@tanstack/ai-code-mode
v0.1.8
Published
Code Mode for TanStack AI - LLM-driven code execution in secure sandboxes
Readme
@tanstack/ai-code-mode
Code Mode for TanStack AI — let LLMs write and execute TypeScript in secure sandboxes with typed tool access.
Overview
Code Mode gives your AI agent an execute_typescript tool. Instead of one tool call per action, the LLM writes a small TypeScript program that orchestrates multiple tool calls with loops, conditionals, Promise.all, and data transformations — all running in an isolated sandbox.
Installation
pnpm add @tanstack/ai-code-modeYou also need an isolate driver:
# Node.js (fastest, uses V8 isolates via isolated-vm)
pnpm add @tanstack/ai-isolate-node
# QuickJS WASM (browser-compatible, no native deps)
pnpm add @tanstack/ai-isolate-quickjs
# Cloudflare Workers (edge execution)
pnpm add @tanstack/ai-isolate-cloudflareQuick Start
import { chat, toolDefinition } from '@tanstack/ai'
import { createCodeMode } from '@tanstack/ai-code-mode'
import { createNodeIsolateDriver } from '@tanstack/ai-isolate-node'
import { z } from 'zod'
// Define tools that the LLM can call from inside the sandbox
const weatherTool = toolDefinition({
name: 'fetchWeather',
description: 'Get weather for a city',
inputSchema: z.object({ location: z.string() }),
outputSchema: z.object({ temperature: z.number(), condition: z.string() }),
}).server(async ({ location }) => {
// Your implementation
return { temperature: 72, condition: 'sunny' }
})
// Create the execute_typescript tool and system prompt
const { tool, systemPrompt } = createCodeMode({
driver: createNodeIsolateDriver(),
tools: [weatherTool],
})
const result = await chat({
adapter: yourAdapter,
model: 'gpt-4o',
systemPrompts: ['You are a helpful assistant.', systemPrompt],
tools: [tool],
messages: [
{ role: 'user', content: 'Compare weather in Tokyo, Paris, and NYC' },
],
})The LLM will generate code like:
const cities = ['Tokyo', 'Paris', 'NYC']
const results = await Promise.all(
cities.map((city) => external_fetchWeather({ location: city })),
)
const warmest = results.reduce((prev, curr) =>
curr.temperature > prev.temperature ? curr : prev,
)
return { warmestCity: warmest.location, temperature: warmest.temperature }API Reference
createCodeMode(config)
Creates both the execute_typescript tool and its matching system prompt.

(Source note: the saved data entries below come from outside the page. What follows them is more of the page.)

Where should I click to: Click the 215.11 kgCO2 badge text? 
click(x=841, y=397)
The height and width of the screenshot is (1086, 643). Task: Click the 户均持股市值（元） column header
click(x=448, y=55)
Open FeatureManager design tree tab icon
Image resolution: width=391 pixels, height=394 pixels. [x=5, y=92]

This is the recommended entry point.
Config:
driver— AnIsolateDriver(Node, QuickJS, or Cloudflare)tools— Array ofServerToolorToolDefinitioninstances. Exposed asexternal_*functions in the sandboxtimeout— Execution timeout in ms (default: 30000)memoryLimit— Memory limit in MB (default: 128, supported by Node and QuickJS drivers)getSkillBindings— Optional async function returning dynamic bindings
createCodeModeTool(config) / createCodeModeSystemPrompt(config)

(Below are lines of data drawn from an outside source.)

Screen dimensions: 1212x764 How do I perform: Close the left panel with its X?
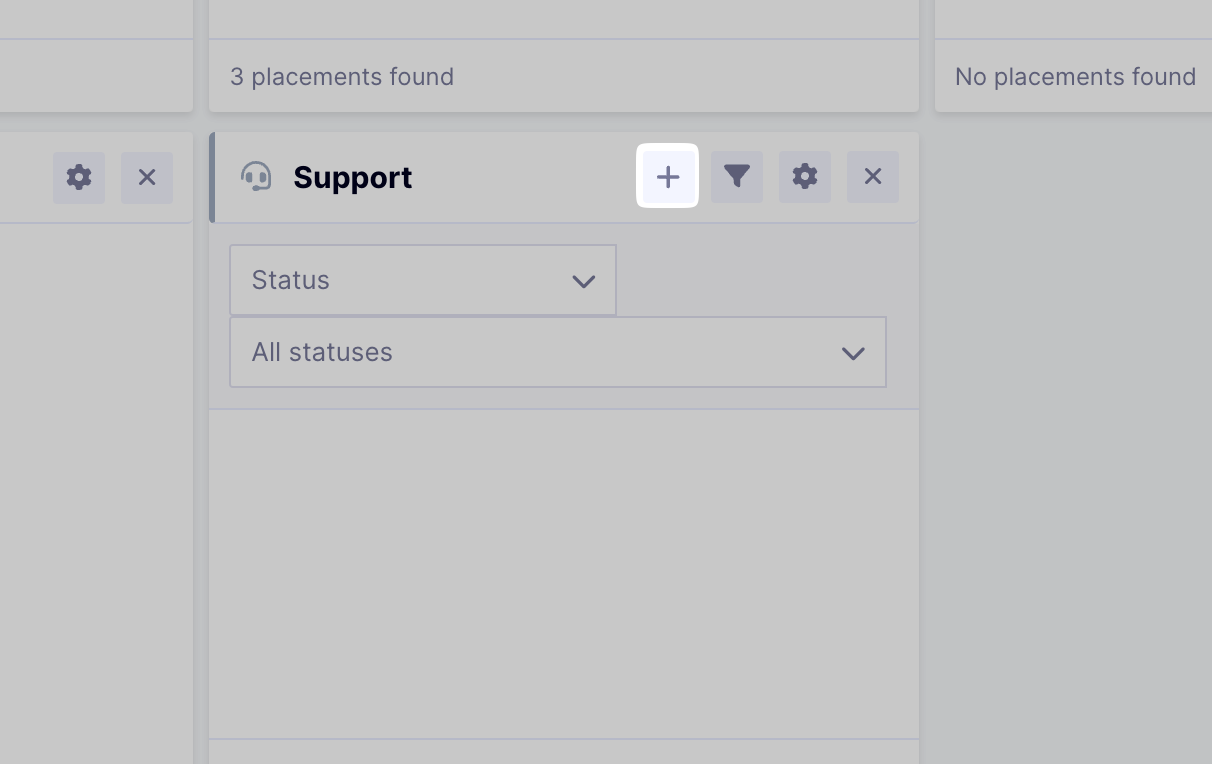(x=147, y=177)
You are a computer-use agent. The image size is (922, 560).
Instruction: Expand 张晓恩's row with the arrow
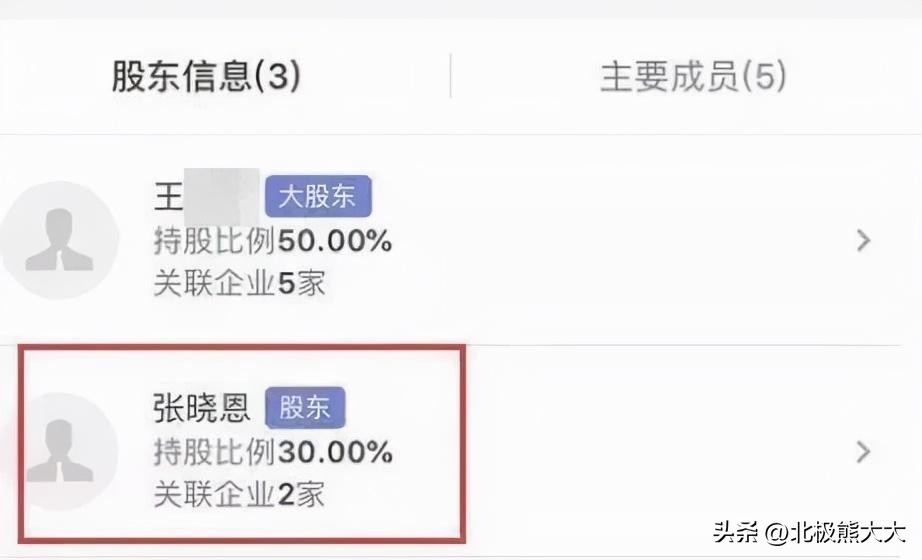tap(864, 452)
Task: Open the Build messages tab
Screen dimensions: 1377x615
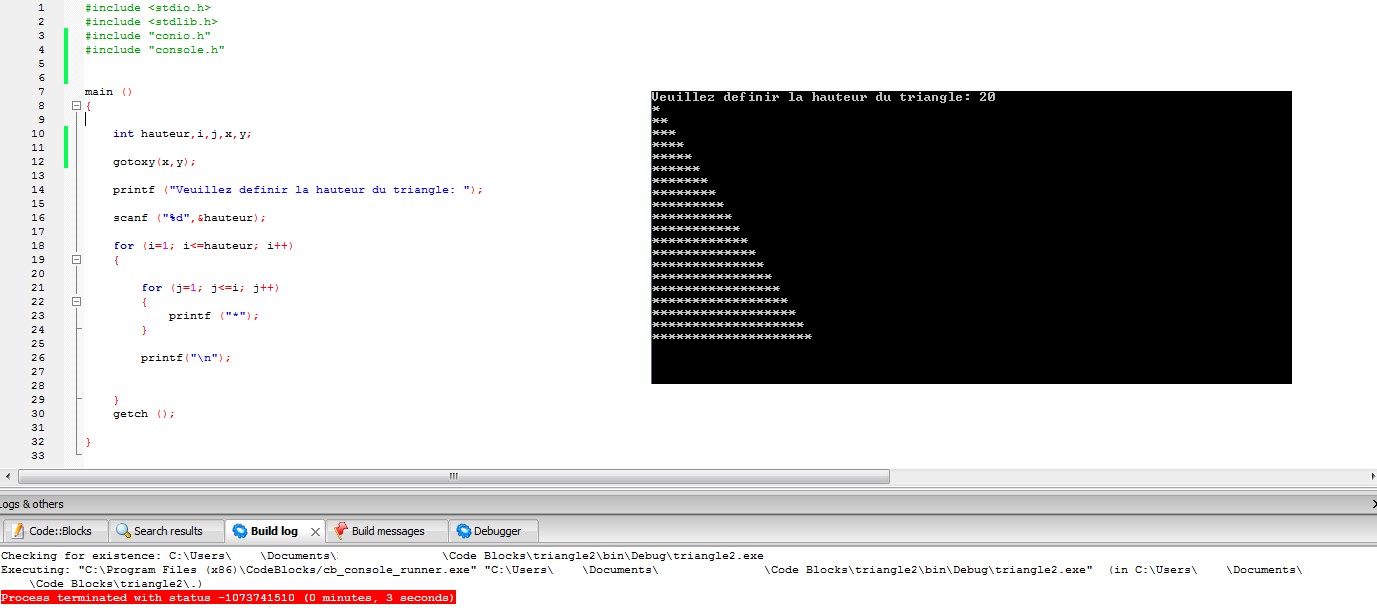Action: [x=387, y=531]

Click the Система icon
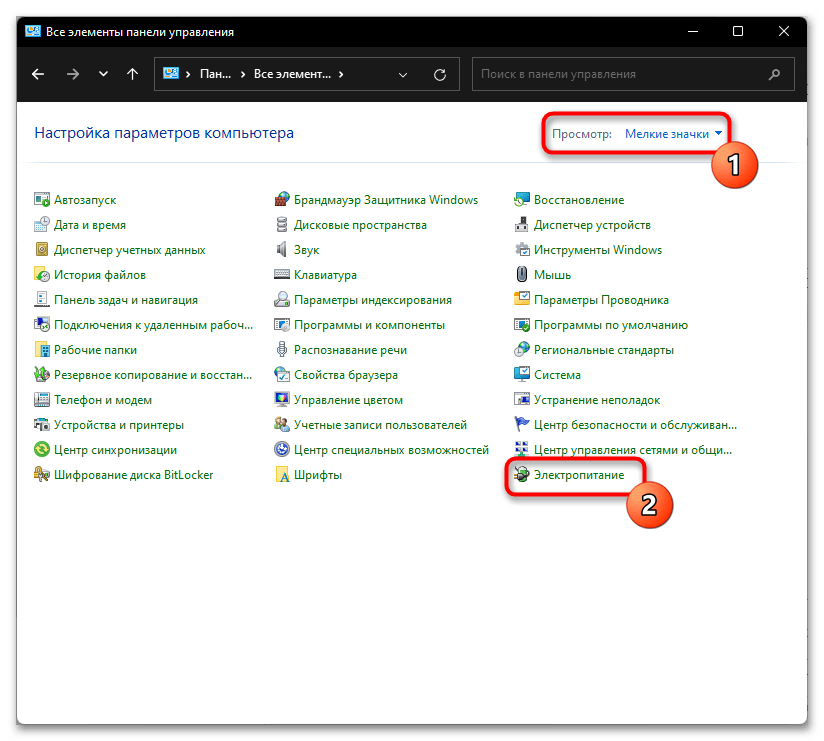click(522, 375)
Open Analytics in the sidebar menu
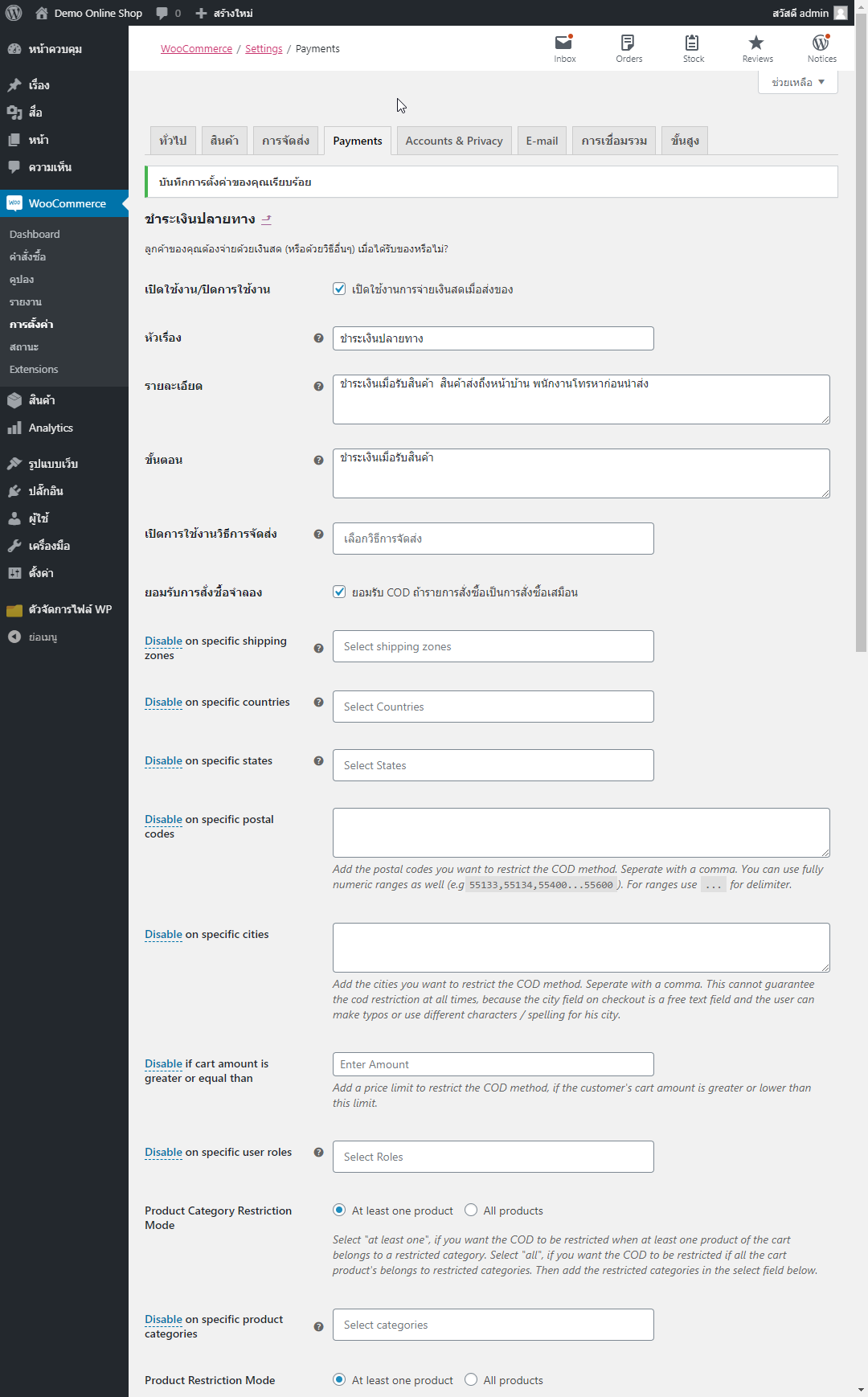 click(51, 428)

Lower-level functions if you need only the tool or only the prompt. createCodeMode calls both internally.
Advanced
These utilities are used internally and exported for custom pipelines:
stripTypeScript(code)— Strips TypeScript syntax using esbuild.toolsToBindings(tools, prefix?)— Converts tools toToolBindingrecords for sandbox injection.generateTypeStubs(bindings, options?)— Generates TypeScript type declarations from tool bindings.
Driver Selection Guide
| Driver | Best For | Native Deps | Browser | Memory Limit |
| --------------------------------- | -------------------------------------------- | ------------------- | ------- | ------------ |
| @tanstack/ai-isolate-node | Server-side Node.js apps | Yes (isolated-vm) | No | Yes |
| @tanstack/ai-isolate-quickjs | Browser, edge, or no-native-dep environments | No (WASM) | Yes | Yes |
| @tanstack/ai-isolate-cloudflare | Cloudflare Workers deployments | No | N/A | N/A |
Custom Events
Code Mode emits custom events during execution that you can observe via the TanStack AI event system:
| Event | Description |
| ----------------------------- | --------------------------------------------------- |
| code_mode:execution_started | Emitted when code execution begins |
| code_mode:console | Emitted for each console.log/error/warn/info call |
| code_mode:external_call | Emitted before each external_* function call |
| code_mode:external_result | Emitted after a successful external_* call |
| code_mode:external_error | Emitted when an external_* call fails |
Models eval (development)
The benchmark lives in a separate workspace package so @tanstack/ai-code-mode does not depend on @tanstack/ai-isolate-node (avoids an Nx build cycle). See models-eval/package.json (@tanstack/ai-code-mode-models-eval).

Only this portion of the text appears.